What appears in the data must be reproduced exactly.

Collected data
Start of Block
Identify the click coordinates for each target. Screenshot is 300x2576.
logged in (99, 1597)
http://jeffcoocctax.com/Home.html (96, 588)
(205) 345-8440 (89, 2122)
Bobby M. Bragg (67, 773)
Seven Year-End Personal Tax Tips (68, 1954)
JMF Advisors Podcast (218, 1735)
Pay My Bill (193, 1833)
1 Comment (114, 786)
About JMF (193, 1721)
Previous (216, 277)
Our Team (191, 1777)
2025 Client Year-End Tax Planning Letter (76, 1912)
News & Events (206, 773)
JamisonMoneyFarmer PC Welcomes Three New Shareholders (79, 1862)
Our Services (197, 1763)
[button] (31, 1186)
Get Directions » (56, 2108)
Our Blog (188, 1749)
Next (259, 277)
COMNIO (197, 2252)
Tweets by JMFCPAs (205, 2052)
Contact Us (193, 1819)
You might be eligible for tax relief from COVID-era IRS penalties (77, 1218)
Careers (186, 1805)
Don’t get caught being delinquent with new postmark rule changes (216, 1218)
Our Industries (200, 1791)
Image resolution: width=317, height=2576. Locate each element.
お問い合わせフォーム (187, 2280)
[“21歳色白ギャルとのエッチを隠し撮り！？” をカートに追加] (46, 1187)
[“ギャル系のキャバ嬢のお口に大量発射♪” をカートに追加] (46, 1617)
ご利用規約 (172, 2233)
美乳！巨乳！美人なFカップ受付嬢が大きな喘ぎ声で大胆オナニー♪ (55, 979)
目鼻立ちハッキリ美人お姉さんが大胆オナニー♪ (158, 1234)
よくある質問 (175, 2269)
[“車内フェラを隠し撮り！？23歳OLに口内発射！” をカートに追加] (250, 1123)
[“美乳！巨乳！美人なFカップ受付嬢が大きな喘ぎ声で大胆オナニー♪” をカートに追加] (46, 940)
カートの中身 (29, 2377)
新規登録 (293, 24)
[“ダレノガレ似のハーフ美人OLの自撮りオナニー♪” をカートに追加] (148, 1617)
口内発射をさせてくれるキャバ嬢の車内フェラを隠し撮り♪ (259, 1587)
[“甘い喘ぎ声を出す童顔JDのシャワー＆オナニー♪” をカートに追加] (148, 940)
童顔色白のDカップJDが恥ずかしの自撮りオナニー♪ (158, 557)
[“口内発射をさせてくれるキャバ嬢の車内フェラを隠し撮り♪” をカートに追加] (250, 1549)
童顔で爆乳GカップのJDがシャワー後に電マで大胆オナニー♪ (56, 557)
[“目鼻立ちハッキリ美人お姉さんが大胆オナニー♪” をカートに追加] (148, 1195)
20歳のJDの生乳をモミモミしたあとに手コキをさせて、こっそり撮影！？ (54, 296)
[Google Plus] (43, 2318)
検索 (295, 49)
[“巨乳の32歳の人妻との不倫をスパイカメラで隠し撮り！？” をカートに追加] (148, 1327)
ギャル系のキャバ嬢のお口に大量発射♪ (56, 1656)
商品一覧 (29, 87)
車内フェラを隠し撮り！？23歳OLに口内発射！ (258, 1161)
End of Block
• **OUTPUT**:
Identify the click coordinates for each target. Screenshot is 300x2576.
logged in (99, 1597)
http://jeffcoocctax.com/Home.html (96, 588)
(205) 345-8440 (89, 2122)
Bobby M. Bragg (67, 773)
Seven Year-End Personal Tax Tips (68, 1954)
JMF Advisors Podcast (218, 1735)
Pay My Bill (193, 1833)
1 Comment (114, 786)
About JMF (193, 1721)
Previous (216, 277)
Our Team (191, 1777)
2025 Client Year-End Tax Planning Letter (76, 1912)
News & Events (206, 773)
JamisonMoneyFarmer PC Welcomes Three New Shareholders (79, 1862)
Our Services (197, 1763)
[button] (31, 1186)
Get Directions » (56, 2108)
Our Blog (188, 1749)
Next (259, 277)
COMNIO (197, 2252)
Tweets by JMFCPAs (205, 2052)
Contact Us (193, 1819)
You might be eligible for tax relief from COVID-era IRS penalties (77, 1218)
Careers (186, 1805)
Don’t get caught being delinquent with new postmark rule changes (216, 1218)
Our Industries (200, 1791)
Image resolution: width=317, height=2576. Locate each element.
お問い合わせフォーム (187, 2280)
[“21歳色白ギャルとのエッチを隠し撮り！？” をカートに追加] (46, 1187)
[“ギャル系のキャバ嬢のお口に大量発射♪” をカートに追加] (46, 1617)
ご利用規約 (172, 2233)
美乳！巨乳！美人なFカップ受付嬢が大きな喘ぎ声で大胆オナニー♪ (55, 979)
目鼻立ちハッキリ美人お姉さんが大胆オナニー♪ (158, 1234)
よくある質問 (175, 2269)
[“車内フェラを隠し撮り！？23歳OLに口内発射！” をカートに追加] (250, 1123)
[“美乳！巨乳！美人なFカップ受付嬢が大きな喘ぎ声で大胆オナニー♪” をカートに追加] (46, 940)
カートの中身 (29, 2377)
新規登録 (293, 24)
[“ダレノガレ似のハーフ美人OLの自撮りオナニー♪” をカートに追加] (148, 1617)
口内発射をさせてくれるキャバ嬢の車内フェラを隠し撮り♪ (259, 1587)
[“甘い喘ぎ声を出す童顔JDのシャワー＆オナニー♪” をカートに追加] (148, 940)
童顔色白のDカップJDが恥ずかしの自撮りオナニー♪ (158, 557)
[“口内発射をさせてくれるキャバ嬢の車内フェラを隠し撮り♪” をカートに追加] (250, 1549)
童顔で爆乳GカップのJDがシャワー後に電マで大胆オナニー♪ (56, 557)
[“目鼻立ちハッキリ美人お姉さんが大胆オナニー♪” をカートに追加] (148, 1195)
20歳のJDの生乳をモミモミしたあとに手コキをさせて、こっそり撮影！？ (54, 296)
[Google Plus] (43, 2318)
検索 (295, 49)
[“巨乳の32歳の人妻との不倫をスパイカメラで隠し撮り！？” をカートに追加] (148, 1327)
ギャル系のキャバ嬢のお口に大量発射♪ (56, 1656)
商品一覧 (29, 87)
車内フェラを隠し撮り！？23歳OLに口内発射！ (258, 1161)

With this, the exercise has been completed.